··· Document segment

Next, we start a large language model for conversation. Here, we use the llama-3-instruct model supported by Xinference:

In [46]:
!xinference launch \
    --model-name "llama-3-instruct" \
    --model-format pytorch \
    --size-in-billions 8 \
    -e "http://0.0.0.0:9997" \
    --model-engine transformers

Launch model name: llama-3-instruct with kwargs: {}
Model uid: llama-3-instruct


In [47]:
from langchain.llms import Xinference

xinference_llm = Xinference(
    server_url="http://0.0.0.0:9997",
    model_uid = "llama-3-instruct"
)

Now, we use the large language model and vectors to create a `ConversationalRetrievalChain`. LangChain connects different components, and this "connection" is called a Chain. In this example, we connect conversation and information retrieval.

In [60]:
from langchain.memory import ConversationBufferMemory
from langchain.chains import ConversationalRetrievalChain

memory = ConversationBufferMemory(memory_key="chat_history", return_messages=True)

chain = ConversationalRetrievalChain.from_llm(
    llm=xinference_llm, 
    retriever=vector_db.as_retriever(), 
    memory=memory
)

Next, we can query information from the document:

In [51]:
def chat(query):
    result = chain({"question": query})

······

▶ **Prompt 1**: Transcribe a passage from the Xinference notebook excerpt, beginning at the words "Now, we use" and stopping after the words "and information retrieval.".
▶ **Prompt 2**:
Answer these questions from the Xinference notebook excerpt:
(a) Which model name is given to the launch command?
(b) What value is passed for --size-in-billions?
(c) According to the excerpt, what does LangChain call the "connection" between components?

··· Stored data

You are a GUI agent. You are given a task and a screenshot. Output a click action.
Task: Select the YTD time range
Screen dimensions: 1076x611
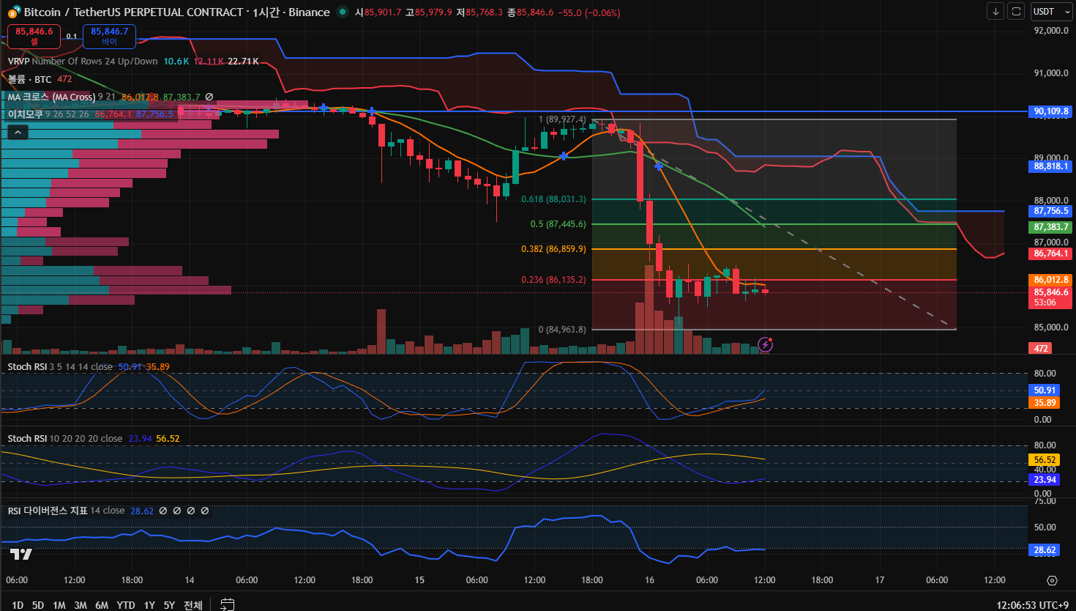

······

▶ **Reply 1**:
Now, we use the large language model and vectors to create a `ConversationalRetrievalChain`. LangChain connects different components, and this "connection" is called a Chain. In this example, we connect conversation and information retrieval.

▶ **Reply 2**:
(a) llama-3-instruct
(b) 8
(c) A Chain